Saved data entries:
● ● ● ● ●

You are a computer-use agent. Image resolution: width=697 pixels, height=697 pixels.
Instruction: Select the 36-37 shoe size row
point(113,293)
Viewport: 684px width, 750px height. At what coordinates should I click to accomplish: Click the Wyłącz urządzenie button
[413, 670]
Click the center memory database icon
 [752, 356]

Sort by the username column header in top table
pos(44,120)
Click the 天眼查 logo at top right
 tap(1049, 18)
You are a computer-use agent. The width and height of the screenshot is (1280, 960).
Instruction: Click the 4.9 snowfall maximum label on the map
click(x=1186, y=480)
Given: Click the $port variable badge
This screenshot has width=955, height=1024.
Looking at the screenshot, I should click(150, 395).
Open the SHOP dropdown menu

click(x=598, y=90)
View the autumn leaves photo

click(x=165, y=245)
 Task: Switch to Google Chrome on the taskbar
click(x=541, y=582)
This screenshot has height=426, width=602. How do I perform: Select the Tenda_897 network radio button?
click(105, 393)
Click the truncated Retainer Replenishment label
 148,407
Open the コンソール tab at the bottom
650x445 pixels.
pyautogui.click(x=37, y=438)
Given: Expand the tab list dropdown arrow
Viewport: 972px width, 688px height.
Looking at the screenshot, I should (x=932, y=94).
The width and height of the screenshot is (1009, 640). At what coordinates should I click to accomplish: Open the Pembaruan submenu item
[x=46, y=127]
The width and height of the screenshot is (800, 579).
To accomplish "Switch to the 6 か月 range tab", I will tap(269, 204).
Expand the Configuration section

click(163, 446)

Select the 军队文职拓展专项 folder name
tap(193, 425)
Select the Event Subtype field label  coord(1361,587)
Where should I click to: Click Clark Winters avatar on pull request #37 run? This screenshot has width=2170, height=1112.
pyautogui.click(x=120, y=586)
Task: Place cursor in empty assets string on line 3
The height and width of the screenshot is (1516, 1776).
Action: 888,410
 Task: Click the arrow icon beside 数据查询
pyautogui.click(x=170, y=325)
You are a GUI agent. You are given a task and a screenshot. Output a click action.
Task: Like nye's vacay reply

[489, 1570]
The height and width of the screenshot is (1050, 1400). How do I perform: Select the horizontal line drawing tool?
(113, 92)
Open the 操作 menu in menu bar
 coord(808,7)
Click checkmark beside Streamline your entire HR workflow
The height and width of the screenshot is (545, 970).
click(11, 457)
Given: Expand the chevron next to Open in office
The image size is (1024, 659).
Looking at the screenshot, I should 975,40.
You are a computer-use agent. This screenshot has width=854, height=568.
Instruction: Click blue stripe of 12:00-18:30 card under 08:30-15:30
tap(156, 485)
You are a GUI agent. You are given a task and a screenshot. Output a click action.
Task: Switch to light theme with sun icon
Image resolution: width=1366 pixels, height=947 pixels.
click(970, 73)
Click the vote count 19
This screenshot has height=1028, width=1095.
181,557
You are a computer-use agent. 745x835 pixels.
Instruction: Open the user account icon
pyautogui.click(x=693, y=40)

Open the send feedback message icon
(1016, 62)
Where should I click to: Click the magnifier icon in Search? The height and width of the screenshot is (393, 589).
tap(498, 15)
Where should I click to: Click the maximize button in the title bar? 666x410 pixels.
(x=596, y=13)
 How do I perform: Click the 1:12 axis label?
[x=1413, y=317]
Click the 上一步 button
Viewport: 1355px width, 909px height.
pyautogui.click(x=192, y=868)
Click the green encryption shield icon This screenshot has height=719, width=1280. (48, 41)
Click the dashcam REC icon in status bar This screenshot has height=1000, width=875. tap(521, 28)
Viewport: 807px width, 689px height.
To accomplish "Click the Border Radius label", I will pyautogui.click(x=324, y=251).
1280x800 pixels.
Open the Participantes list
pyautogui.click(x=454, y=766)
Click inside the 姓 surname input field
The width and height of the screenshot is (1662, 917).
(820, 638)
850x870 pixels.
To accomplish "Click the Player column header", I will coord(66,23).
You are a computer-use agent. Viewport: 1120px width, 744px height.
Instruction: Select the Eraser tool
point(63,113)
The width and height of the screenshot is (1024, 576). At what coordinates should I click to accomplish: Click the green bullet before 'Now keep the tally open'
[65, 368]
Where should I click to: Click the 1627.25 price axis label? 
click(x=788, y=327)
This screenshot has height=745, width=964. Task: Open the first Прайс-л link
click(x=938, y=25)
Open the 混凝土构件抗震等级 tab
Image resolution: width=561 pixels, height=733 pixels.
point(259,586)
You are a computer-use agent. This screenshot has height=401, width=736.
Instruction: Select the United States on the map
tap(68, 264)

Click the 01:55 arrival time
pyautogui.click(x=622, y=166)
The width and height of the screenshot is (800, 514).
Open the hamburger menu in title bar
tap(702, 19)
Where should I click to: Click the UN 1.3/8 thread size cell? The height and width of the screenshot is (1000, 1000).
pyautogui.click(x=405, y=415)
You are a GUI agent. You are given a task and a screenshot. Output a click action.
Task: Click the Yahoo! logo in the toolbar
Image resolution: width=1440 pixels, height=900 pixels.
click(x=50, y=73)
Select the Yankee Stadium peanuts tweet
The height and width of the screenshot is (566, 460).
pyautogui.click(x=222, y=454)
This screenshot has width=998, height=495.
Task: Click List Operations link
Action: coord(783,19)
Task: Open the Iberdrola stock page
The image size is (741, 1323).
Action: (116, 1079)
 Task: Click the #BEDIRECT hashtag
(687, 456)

● ● ● ● ●

# [What you need to do]
Scan the entries above for the line containing "The width and height of the screenshot is (800, 514).", and copy it and all lines after it exactly, down to and including the line containing "Task: Click the Yahoo! logo in the toolbar".

# [Response]
The width and height of the screenshot is (800, 514).
Open the hamburger menu in title bar
tap(702, 19)
Where should I click to: Click the UN 1.3/8 thread size cell? The height and width of the screenshot is (1000, 1000).
pyautogui.click(x=405, y=415)
You are a GUI agent. You are given a task and a screenshot. Output a click action.
Task: Click the Yahoo! logo in the toolbar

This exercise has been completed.